Ignorance spreads HIV in Developed Nations

Picasso: Tumblers

You question why it is so difficult to combat the spread of HIV in the developed world? I just read this in the Global Development Briefing:

“According to the recent “Person-to-Person” survey conducted by the Indian Association of Parliamentarians on Population and Development of the 250 parliamentarians (157 from the Lok Sabha and 93 from the Rajya Sabha) queried 64 percent incorrectly believe HIV can be spread by sharing clothes with an HIV-positive and 40 percent said thought it can be spread by working with an HIV-positive person; 56 percent think sharing food and utensils increases the risk of acquiring the virus; and 22.8 percent believe it is spread through a toilet seat.

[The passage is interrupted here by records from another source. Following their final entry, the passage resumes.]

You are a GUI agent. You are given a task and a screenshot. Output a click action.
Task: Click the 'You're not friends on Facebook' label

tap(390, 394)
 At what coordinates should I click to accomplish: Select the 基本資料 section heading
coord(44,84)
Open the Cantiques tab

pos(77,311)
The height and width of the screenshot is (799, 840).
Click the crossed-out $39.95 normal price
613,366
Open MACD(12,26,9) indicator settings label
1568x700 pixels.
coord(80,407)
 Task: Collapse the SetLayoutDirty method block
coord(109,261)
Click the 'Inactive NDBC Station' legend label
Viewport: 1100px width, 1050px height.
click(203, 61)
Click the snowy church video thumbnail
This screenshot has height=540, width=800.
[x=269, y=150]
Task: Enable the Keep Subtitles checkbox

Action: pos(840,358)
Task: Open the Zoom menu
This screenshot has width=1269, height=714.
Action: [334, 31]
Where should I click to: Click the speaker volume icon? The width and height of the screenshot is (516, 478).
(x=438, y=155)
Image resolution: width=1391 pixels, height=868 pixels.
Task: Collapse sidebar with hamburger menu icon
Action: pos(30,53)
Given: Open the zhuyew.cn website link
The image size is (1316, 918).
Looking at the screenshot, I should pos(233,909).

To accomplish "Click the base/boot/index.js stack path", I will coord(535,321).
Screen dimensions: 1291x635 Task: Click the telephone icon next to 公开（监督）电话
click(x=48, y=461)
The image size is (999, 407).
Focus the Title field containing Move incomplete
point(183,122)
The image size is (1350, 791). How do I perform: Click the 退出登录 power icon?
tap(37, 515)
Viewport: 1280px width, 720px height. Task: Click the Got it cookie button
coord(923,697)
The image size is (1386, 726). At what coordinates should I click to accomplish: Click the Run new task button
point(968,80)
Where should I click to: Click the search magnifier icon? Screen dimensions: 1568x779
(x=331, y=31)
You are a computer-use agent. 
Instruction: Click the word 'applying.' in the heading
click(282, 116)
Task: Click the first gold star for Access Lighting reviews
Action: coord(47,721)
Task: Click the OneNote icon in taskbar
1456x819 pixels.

The poll finds that 46 percent of Indian lawmakers are unaware that an HIV-positive mother can transmit the infection to her infant. According to UNAIDS, with 5.7 million people infected, India surpassed South Africa to become the country with the largest number of people carrying the HIV virus. In South Africa, prominent politicians also demonstrate a basic misunderstanding. President Tabo Mbeki has insisted that HIV does not necessarily lead to full blown AIDs; or the link has not been clearly established; former Deputy President Jacob Zuma “protected” himself after having sex with a HIV-positive woman by taking a shower afterwards; Minister of Health Manto Tshabalala-Tsimang favors the consumption of garlic and African potato over treatment with antiretroviral drugs.”